▶ GIVEN RECORDS
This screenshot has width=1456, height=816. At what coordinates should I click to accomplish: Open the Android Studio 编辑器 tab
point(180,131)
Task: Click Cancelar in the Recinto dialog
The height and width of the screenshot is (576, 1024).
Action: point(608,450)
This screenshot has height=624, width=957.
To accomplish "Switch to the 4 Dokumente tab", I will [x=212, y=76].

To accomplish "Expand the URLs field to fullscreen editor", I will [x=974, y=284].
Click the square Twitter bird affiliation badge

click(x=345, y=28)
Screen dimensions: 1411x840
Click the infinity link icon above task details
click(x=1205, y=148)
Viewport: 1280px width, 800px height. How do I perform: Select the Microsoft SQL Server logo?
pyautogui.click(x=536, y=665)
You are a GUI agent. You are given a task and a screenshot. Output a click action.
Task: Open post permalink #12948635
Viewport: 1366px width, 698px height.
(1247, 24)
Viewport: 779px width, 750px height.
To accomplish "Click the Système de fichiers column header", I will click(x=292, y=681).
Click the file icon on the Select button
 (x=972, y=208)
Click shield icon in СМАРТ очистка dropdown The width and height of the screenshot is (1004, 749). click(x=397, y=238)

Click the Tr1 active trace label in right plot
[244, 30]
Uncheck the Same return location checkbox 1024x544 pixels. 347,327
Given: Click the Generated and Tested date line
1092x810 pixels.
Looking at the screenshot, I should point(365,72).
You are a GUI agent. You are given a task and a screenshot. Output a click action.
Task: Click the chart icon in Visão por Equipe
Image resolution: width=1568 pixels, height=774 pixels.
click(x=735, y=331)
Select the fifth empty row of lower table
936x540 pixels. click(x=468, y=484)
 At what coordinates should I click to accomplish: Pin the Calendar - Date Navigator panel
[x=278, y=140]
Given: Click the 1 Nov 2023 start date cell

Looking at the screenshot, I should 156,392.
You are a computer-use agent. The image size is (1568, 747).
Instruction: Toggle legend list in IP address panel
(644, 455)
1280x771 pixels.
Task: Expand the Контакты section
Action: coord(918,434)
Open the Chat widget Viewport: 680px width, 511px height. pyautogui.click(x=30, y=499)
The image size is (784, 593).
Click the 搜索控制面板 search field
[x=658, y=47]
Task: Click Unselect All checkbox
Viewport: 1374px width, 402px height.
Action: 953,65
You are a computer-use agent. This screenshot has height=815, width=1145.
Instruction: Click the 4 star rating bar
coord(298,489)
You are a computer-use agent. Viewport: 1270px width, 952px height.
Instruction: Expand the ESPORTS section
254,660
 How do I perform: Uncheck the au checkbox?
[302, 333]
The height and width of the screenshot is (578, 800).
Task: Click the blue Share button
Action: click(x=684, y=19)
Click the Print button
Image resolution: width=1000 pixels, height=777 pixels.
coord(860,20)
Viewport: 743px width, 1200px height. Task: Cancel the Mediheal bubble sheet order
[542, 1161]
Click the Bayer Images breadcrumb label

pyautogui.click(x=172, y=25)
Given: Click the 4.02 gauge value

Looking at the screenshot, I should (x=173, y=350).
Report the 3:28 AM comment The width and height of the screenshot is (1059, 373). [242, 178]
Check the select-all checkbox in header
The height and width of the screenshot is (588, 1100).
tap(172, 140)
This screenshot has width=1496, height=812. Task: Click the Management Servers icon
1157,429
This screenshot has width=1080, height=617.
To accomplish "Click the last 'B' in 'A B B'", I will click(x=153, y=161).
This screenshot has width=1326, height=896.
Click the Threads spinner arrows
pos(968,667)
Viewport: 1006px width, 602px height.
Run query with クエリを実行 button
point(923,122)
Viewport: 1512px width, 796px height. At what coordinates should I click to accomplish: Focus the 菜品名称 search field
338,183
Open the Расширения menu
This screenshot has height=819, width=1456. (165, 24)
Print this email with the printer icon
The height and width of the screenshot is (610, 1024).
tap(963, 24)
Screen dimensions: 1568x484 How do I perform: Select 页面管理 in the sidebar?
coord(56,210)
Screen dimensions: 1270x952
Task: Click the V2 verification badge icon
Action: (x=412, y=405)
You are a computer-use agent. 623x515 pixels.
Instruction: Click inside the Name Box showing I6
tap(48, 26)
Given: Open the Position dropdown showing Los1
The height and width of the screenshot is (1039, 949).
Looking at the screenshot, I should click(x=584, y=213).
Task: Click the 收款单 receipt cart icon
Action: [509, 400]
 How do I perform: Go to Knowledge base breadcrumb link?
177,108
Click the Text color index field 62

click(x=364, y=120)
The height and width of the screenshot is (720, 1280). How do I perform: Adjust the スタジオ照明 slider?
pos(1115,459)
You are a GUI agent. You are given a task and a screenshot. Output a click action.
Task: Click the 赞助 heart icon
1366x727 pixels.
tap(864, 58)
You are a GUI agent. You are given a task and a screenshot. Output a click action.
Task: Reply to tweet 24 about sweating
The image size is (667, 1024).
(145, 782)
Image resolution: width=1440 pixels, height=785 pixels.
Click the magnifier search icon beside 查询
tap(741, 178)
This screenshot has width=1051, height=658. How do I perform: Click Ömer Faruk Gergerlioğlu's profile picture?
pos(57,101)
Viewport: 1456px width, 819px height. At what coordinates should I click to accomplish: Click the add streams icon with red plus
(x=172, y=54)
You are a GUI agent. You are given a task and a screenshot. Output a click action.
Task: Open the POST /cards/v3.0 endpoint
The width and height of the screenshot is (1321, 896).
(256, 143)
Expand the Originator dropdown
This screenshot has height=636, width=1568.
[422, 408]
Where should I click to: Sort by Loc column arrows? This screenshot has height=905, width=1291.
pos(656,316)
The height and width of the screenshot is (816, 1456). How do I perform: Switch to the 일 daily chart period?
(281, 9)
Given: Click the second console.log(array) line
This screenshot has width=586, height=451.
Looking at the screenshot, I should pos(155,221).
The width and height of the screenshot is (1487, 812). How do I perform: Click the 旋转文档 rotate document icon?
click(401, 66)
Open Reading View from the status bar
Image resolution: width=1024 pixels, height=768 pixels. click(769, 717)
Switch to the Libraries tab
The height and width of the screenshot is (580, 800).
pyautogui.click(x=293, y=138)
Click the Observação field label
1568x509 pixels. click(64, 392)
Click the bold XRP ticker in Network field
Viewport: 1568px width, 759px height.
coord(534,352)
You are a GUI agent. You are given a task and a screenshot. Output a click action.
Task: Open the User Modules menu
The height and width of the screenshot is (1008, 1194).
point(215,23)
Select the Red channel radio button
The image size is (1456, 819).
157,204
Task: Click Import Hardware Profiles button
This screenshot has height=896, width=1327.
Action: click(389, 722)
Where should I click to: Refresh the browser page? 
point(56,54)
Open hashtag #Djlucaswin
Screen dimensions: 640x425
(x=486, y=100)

▶ PROBLEM
Can you output the lines from the start through the line containing "will [x=212, y=76].", inclusive, as a two-column CSV with headers input and output? Put each input and its output in one row, wrap each field in quotes, and turn line breaks into spaces.

▶ THE OUTPUT
input,output
"This screenshot has width=1456, height=816. At what coordinates should I click to accomplish: Open the Android Studio 编辑器 tab","point(180,131)"
"Task: Click Cancelar in the Recinto dialog The height and width of the screenshot is (576, 1024).","Action: point(608,450)"
"This screenshot has height=624, width=957. To accomplish ""Switch to the 4 Dokumente tab"",","I will [x=212, y=76]."